Extrait présenté -
======

Suivant Larousse, l’abréviation est le « retranchement de lettres ou de syllabes pour écrire certains mots plus rapidement ».

On donne le nom d’abréviation aux « lettres initiales qui servent à représenter un mot tout entier ; — aux signes ou caractères usités soit dans les manuscrits, soit dans les premiers livres imprimés, pour suppléer à certaines syllabes et même à certains mots » ; — enfin « à certains signes qui servent à représenter des mots ».

Les manuscrits anciens contiennent de nombreuses abréviations. « Pour aller plus vite, pour ménager le parchemin », les copistes inventèrent ou empruntèrent aux inscriptions les abréviations. « De là, les sigles, les ligatures, les monogrammes, les notes tyroniennes.

======

Consigne 1 - Reproduisez telles quelles les lignes des enregistrements, de celle qui contient « Task: Toggle Use Regular Expressions option » jusqu'à la fin des enregistrements.
Le texte et les enregistrements proviennent de sources distinctes.

======

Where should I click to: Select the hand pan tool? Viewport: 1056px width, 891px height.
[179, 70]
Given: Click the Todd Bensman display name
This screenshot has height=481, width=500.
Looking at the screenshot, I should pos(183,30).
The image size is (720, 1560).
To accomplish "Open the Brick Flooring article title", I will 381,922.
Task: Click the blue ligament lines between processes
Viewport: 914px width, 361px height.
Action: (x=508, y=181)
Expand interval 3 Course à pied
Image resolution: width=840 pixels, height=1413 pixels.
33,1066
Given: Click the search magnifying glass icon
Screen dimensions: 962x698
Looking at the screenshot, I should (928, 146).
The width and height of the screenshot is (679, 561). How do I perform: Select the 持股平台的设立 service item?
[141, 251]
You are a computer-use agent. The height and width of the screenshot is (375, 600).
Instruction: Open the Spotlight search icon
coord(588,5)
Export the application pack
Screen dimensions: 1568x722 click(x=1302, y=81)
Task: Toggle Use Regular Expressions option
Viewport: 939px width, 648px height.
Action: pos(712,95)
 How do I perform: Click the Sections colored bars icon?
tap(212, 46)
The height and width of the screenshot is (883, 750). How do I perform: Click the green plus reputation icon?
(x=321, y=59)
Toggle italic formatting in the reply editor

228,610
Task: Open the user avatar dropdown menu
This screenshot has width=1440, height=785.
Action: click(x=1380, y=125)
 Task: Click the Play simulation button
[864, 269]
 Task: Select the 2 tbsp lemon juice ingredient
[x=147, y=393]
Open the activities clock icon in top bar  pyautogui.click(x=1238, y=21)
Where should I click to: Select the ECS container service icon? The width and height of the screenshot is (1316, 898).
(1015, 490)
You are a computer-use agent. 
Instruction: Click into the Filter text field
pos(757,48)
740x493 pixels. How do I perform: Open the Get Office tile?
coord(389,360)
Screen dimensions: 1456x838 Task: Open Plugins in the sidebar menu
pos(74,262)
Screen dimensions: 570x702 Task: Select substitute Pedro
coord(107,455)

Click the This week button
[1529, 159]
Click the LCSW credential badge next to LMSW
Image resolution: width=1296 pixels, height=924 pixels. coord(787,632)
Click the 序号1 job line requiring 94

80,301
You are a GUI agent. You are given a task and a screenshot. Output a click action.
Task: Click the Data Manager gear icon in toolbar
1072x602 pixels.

======

Consigne 2 - Selon le texte sur l'abréviation, pour quelles raisons les copistes des manuscrits anciens ont-ils inventé ou emprunté des abréviations ?

Réponse rédigée 1 -
Task: Toggle Use Regular Expressions option
Viewport: 939px width, 648px height.
Action: pos(712,95)
 How do I perform: Click the Sections colored bars icon?
tap(212, 46)
The height and width of the screenshot is (883, 750). How do I perform: Click the green plus reputation icon?
(x=321, y=59)
Toggle italic formatting in the reply editor

228,610
Task: Open the user avatar dropdown menu
This screenshot has width=1440, height=785.
Action: click(x=1380, y=125)
 Task: Click the Play simulation button
[864, 269]
 Task: Select the 2 tbsp lemon juice ingredient
[x=147, y=393]
Open the activities clock icon in top bar  pyautogui.click(x=1238, y=21)
Where should I click to: Select the ECS container service icon? The width and height of the screenshot is (1316, 898).
(1015, 490)
You are a computer-use agent. 
Instruction: Click into the Filter text field
pos(757,48)
740x493 pixels. How do I perform: Open the Get Office tile?
coord(389,360)
Screen dimensions: 1456x838 Task: Open Plugins in the sidebar menu
pos(74,262)
Screen dimensions: 570x702 Task: Select substitute Pedro
coord(107,455)

Click the This week button
[1529, 159]
Click the LCSW credential badge next to LMSW
Image resolution: width=1296 pixels, height=924 pixels. coord(787,632)
Click the 序号1 job line requiring 94

80,301
You are a GUI agent. You are given a task and a screenshot. Output a click action.
Task: Click the Data Manager gear icon in toolbar
1072x602 pixels.

Réponse rédigée 2 - Pour aller plus vite et pour ménager le parchemin.